KKTC’de 70’li “yaşlardaki politikacılar” hala “belirleyici rol oynuyor ” görünüyor olsalar da aslında artık çok “şey değişti”. Evet aslında “onlar da” çoktan değiştiler.
Dünya “yeni” bir dünya ve “onlar da” bu yeni dünyaya ayak uydurmaktalar.
Çünkü artık o soğuk savaş döneminin eski BM’si, eski ABD’si, eski SSCB’si ya da Rusya’sı, eski Çin’ı, eski AB’si, eski Yunanistan’ı, eski Güney Kıbrıs’ı ve en önemlisi eski Türkiye yok artık.
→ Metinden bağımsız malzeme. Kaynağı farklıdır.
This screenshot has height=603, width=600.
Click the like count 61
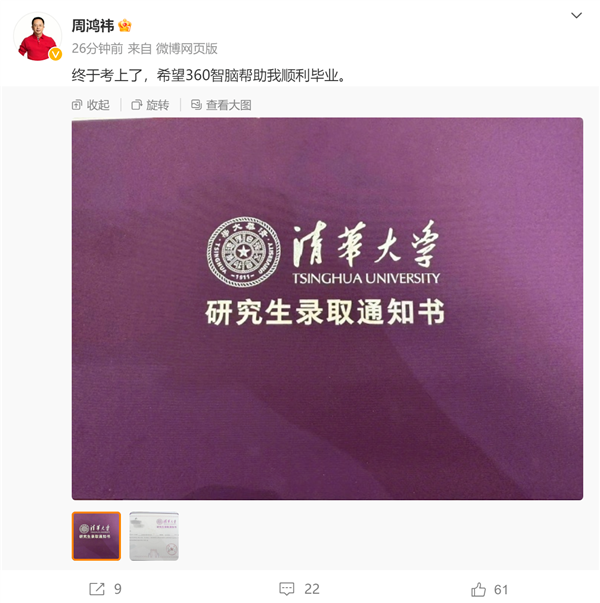pyautogui.click(x=501, y=589)
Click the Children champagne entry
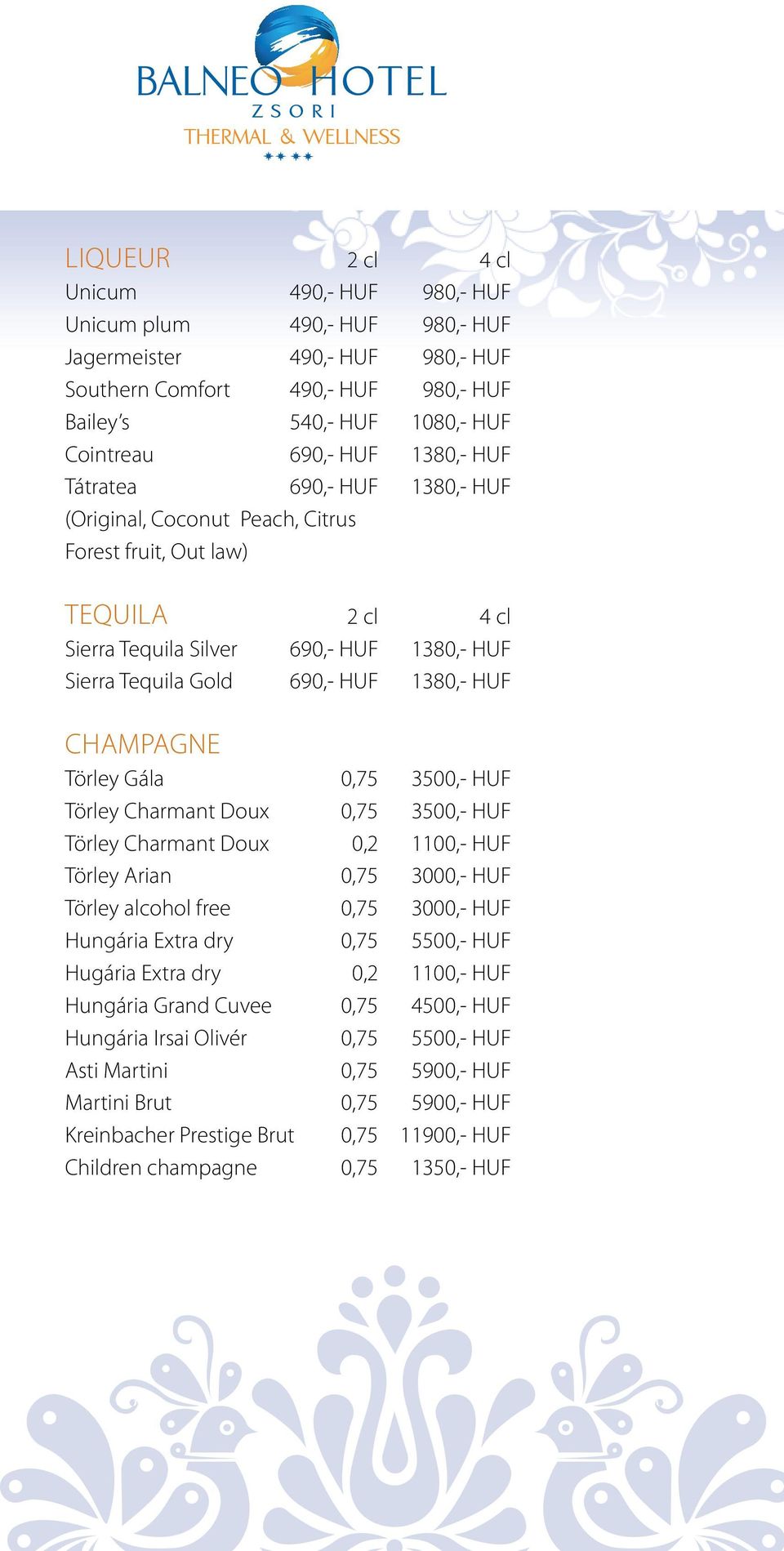Image resolution: width=784 pixels, height=1551 pixels. pyautogui.click(x=161, y=1168)
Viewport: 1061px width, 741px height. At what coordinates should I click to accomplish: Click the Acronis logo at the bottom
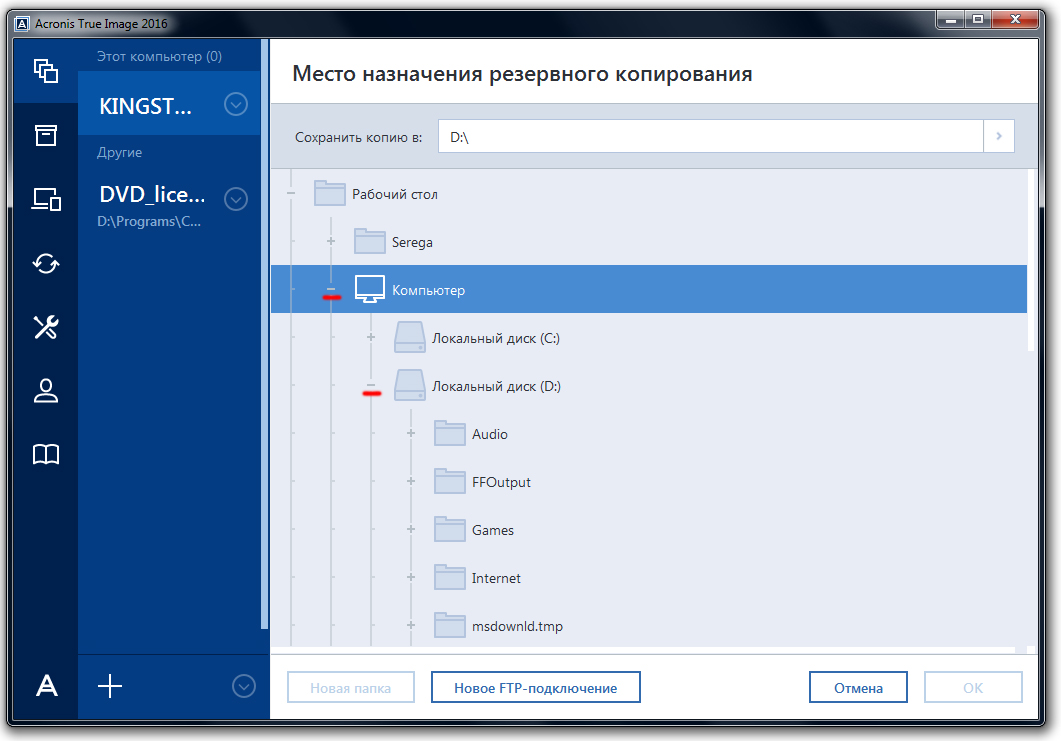45,687
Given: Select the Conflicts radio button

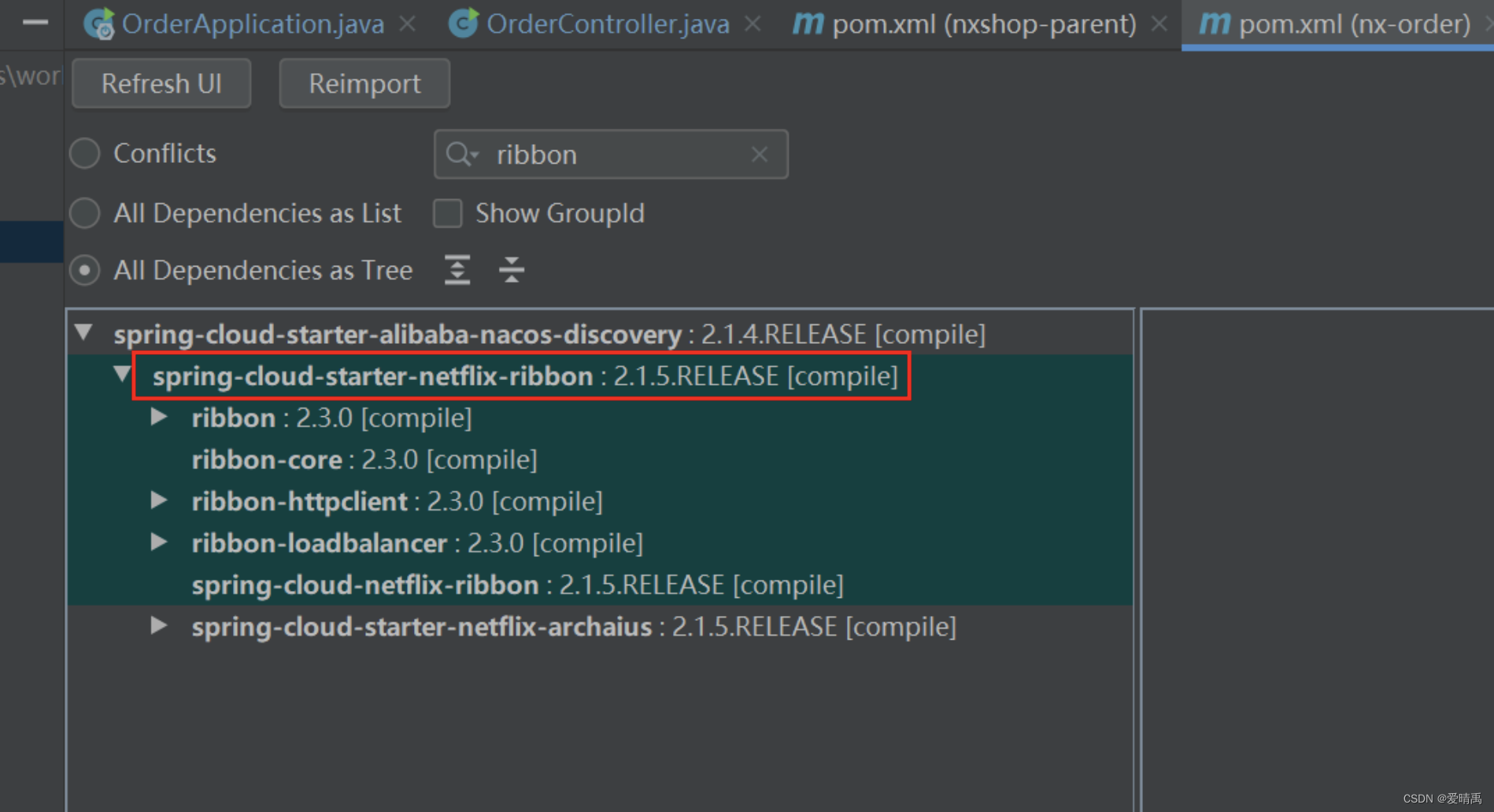Looking at the screenshot, I should [x=84, y=153].
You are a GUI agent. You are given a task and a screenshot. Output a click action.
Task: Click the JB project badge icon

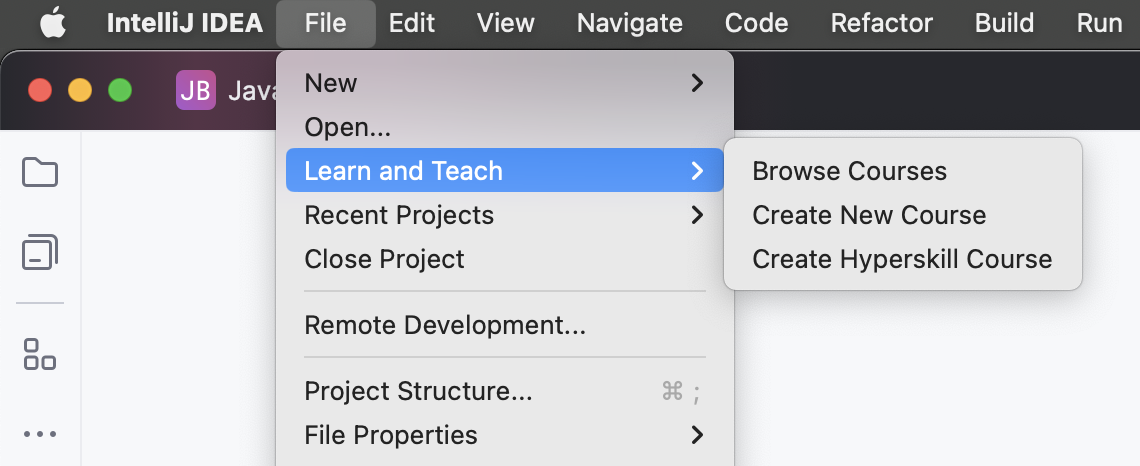coord(195,91)
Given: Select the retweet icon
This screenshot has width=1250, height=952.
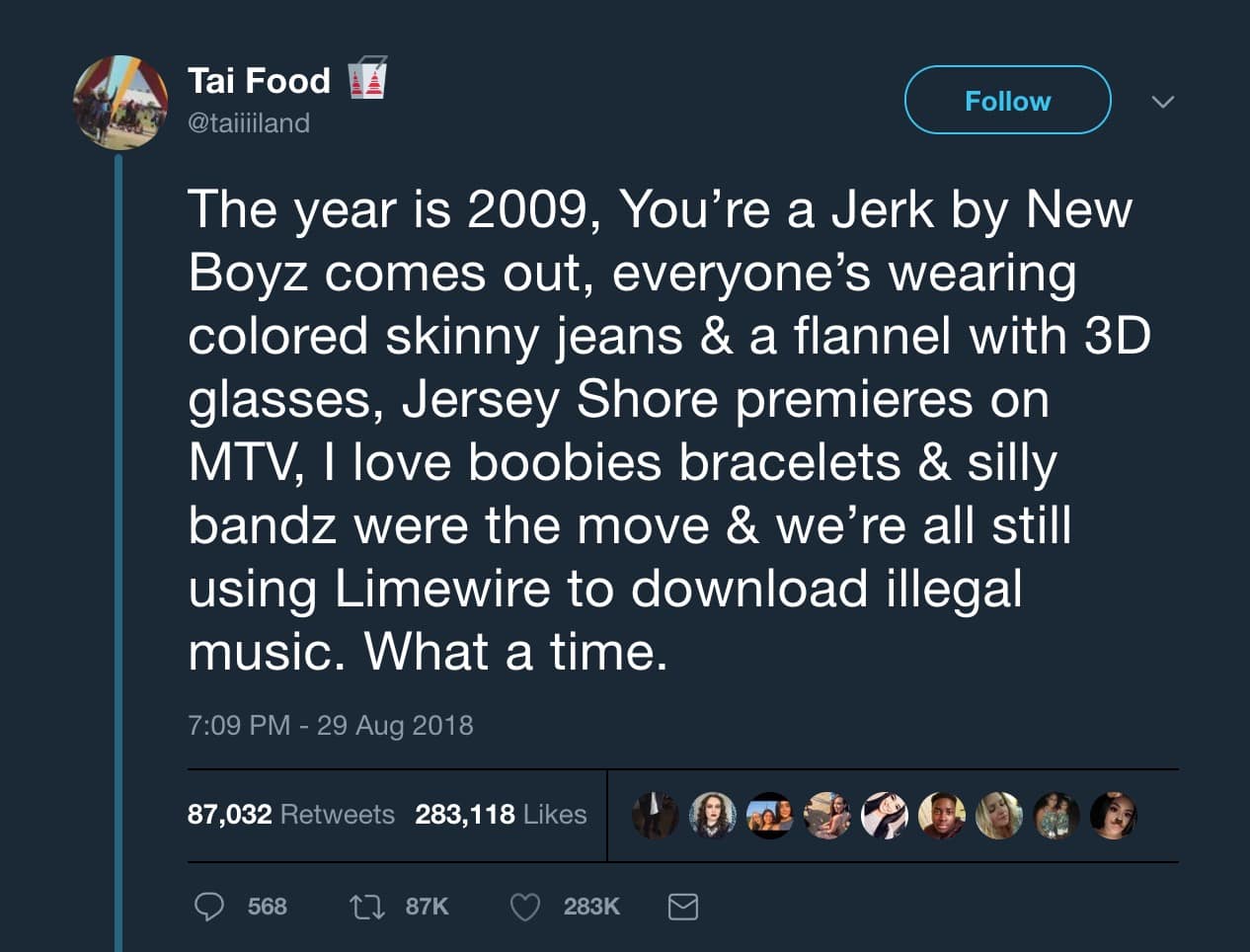Looking at the screenshot, I should [x=365, y=906].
Özellikle kemalist oligarşik bir karanlığın içine kendini hapsetmiş bulunduğu coğrafyanın “Orhan Kemal’in ünlü romanındaki bekçi Murtaza” rolü ile yetinen ve kendine “hayrı olmayan” o eski statükonun Türkiye’si iyiki yok artık.
Tüm “Gezi”, “17 Aralık” ve benzeri “nafile” çabalara rağmen o Türkiye’ye de “geri dönüş” yok artık!
Soğuk savaş döneminin bir eseri olan “parçalanmış Kıbrıs’a” da ihtiyaç duyulmamakta artık.
Çok sempati duyduğum biri olmasa da Kıbrıs Sorunu’na yönelik olarak Süleyman Demirel’ın ünlü sözünü kullanmadan edemeyeceğim “dün dündür, bugün bugün”.
Özellikle KKTC Cumhurbaşkanı Derviş Eroğlu ve onun döneminin politikacılarının onlarca yıl Türkiye’deki “benzerleri” tarafından teşvik edilerek sürdürdükleri “en iyi çözüm çözümsüzlüktür” politikası ve Rum Kesimi’nde de “çözüme karşı olanlarca” kopyalanan bu “çözümsüzsüzlük üzerine kurulu sistem” artık “tarihin çöplüğüne atılmak” üzere!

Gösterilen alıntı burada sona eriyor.